**ЗАДАНИЕ 1:**
У кого, согласно фрагменту источника, проходил ужин весной 1918 года, за которым автор письма сидел рядом с Пастернаком?
**ЗАДАНИЕ 2:**
Согласуются ли с фрагментом источника следующие утверждения? (a) Письмо от 19 ноября 1922 года написано в Мокропсах. (b) Самым любимым видом общения автор письма называет переписку. (c) Пастернак пришёл по приглашению автора письма. Для каждого ответьте «да» или «нет» и приведите решающие слова фрагмента дословно.
**ЗАДАНИЕ 3:**
Процитируйте из фрагмента источника всё, начиная со слов «[Пастернаку, 29-го нов(ого)» и вплоть до слов «видеть во сне.».

**ФРАГМЕНТ ИСТОЧНИКА:**
============

Безмерность Марины - глава 12 из новой книги

Вячеслав Демидов
ПРОБЛЕМЫ ПОЭТИКИ И ИМЕНИ
Самая долгая эпистолярная любовь

[Пастернаку, 29-го нов(ого) июня 1922 г.] «Дорогой Борис Леонидович!  Когда-то (в 1918 г., весной) мы с Вами сидели рядом за ужином у Цейтлинов. Вы сказали: «Я хочу написать большой роман: с любовью, с героиней – как Бальзак». И я подумала: «Как хорошо...» Потом я Вас пригласила: «Буду рада, если» - Вы не пришли, потому что ничего нового в жизни не хочется.» 

[Пастернаку, 19 ноября 1922 г., Мокропсы, Чехия] «Мой дорогой Пастернак! Мой любимый вид общения — потусторонний: сон: видеть во сне.
А второе — переписка. Письмо, как некий вид потустороннего общения, менее совершенно, нежели сон, но законы те же.
 
Ни то, ни другое — не по заказу: снится и пишется не когда нам хочется, а когда хочется  письму – быть написаным, сну — быть увиденным. (Мои письма всегда хотят быть написанными!)

<...> Теперь слушайте очень внимательно: я знала очень многих поэтов, встречала, сидела, говорила, и. Расставаясь, более или менее знала (догадывалась) — жизнь каждого из них, когда меня нет. Ну, пишет, ну ходит, ну (в Москве) идет за пайком, ну, (в Берлине) идет в кафе и.т.д.

============

**ИСХОДНЫЕ ДАННЫЕ:**
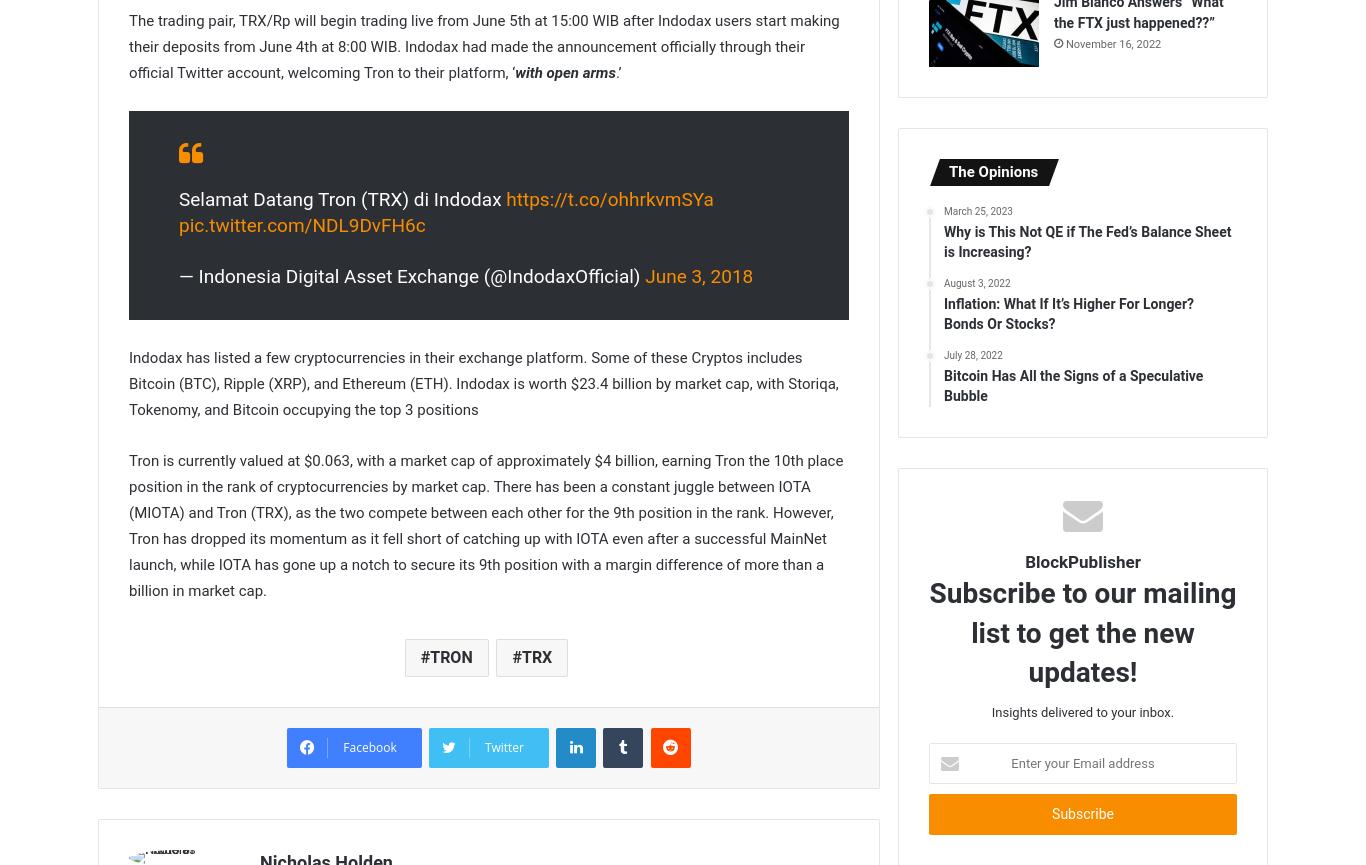 This screenshot has height=865, width=1366. What do you see at coordinates (978, 210) in the screenshot?
I see `'March 25, 2023'` at bounding box center [978, 210].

============

**РЕЗУЛЬТАТ 1:**
У Цейтлинов.

**РЕЗУЛЬТАТ 2:**
(a) Да: «[Пастернаку, 19 ноября 1922 г., Мокропсы, Чехия]».
(b) Нет: «Мой любимый вид общения — потусторонний: сон: видеть во сне. А второе — переписка.»
(c) Нет: «Вы не пришли, потому что ничего нового в жизни не хочется.»

**РЕЗУЛЬТАТ 3:**
[Пастернаку, 29-го нов(ого) июня 1922 г.] «Дорогой Борис Леонидович!  Когда-то (в 1918 г., весной) мы с Вами сидели рядом за ужином у Цейтлинов. Вы сказали: «Я хочу написать большой роман: с любовью, с героиней – как Бальзак». И я подумала: «Как хорошо...» Потом я Вас пригласила: «Буду рада, если» - Вы не пришли, потому что ничего нового в жизни не хочется.» 

[Пастернаку, 19 ноября 1922 г., Мокропсы, Чехия] «Мой дорогой Пастернак! Мой любимый вид общения — потусторонний: сон: видеть во сне.